Birkaç gün önce Kıbrıs Türk Cumhuriyetinde yapılan Cumhurbaşkanlığı seçimini Cumhuriyetçi Türk Partisi adayı Tufan Erhürman kazanmış.
Kendisinin Mehmet Ali Talat ile uzun süre çalıştığı ve Kıbrıs’ta Türkiye karşıtı bir politikadan yana olduğu söyleniyor.
Kıbrıs adası hem Doğu Akdeniz’in kilidi hem de zengin petrol ve doğalgaz yatakları için stratejik öneme sahip.

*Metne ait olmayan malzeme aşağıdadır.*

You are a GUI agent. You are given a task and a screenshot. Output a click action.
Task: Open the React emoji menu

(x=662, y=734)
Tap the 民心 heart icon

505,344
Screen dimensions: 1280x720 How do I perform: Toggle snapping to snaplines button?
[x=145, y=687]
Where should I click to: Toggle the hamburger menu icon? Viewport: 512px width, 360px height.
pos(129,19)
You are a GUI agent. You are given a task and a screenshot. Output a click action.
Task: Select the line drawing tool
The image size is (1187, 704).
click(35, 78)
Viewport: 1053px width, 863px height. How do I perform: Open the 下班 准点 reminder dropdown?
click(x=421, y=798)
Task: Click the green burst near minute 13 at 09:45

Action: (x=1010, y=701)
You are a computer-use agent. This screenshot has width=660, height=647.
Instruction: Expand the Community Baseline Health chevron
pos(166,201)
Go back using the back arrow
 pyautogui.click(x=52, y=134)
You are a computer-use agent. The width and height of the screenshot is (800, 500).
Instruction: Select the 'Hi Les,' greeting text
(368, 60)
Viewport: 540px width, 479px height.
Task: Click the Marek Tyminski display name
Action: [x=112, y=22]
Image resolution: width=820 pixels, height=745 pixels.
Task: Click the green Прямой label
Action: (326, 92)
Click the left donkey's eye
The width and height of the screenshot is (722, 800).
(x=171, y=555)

Seçimlerden anlaşılıyor ki Kıbrıs Türk Cumhuriyeti’ni Türkiye’den ayırmak isteyenler boş durmamışlar. Aslında Kıbrıs adası üzerinde, Doğu Akdeniz’deki enerji kaynakları ortaya çıktığı andan itibaren, büyük bir emperyalist oyun var.
Türkiye’nin Kıbrıs’tan ilgisini kesmeye yönelik uzun süredir çalışmalar yürütülüyor. Başta ABD, Batılılar, İsrail ve diğer emperyalist zihniyetli ülkelerin orada üsler kurduğunu ve Güney Kıbrıs Rum Cumhuriyeti ile birlikte çalıştığını biliyoruz. Son Kıbrıs seçimlerini de bu planın bir parçası olarak görmek daha doğru olur.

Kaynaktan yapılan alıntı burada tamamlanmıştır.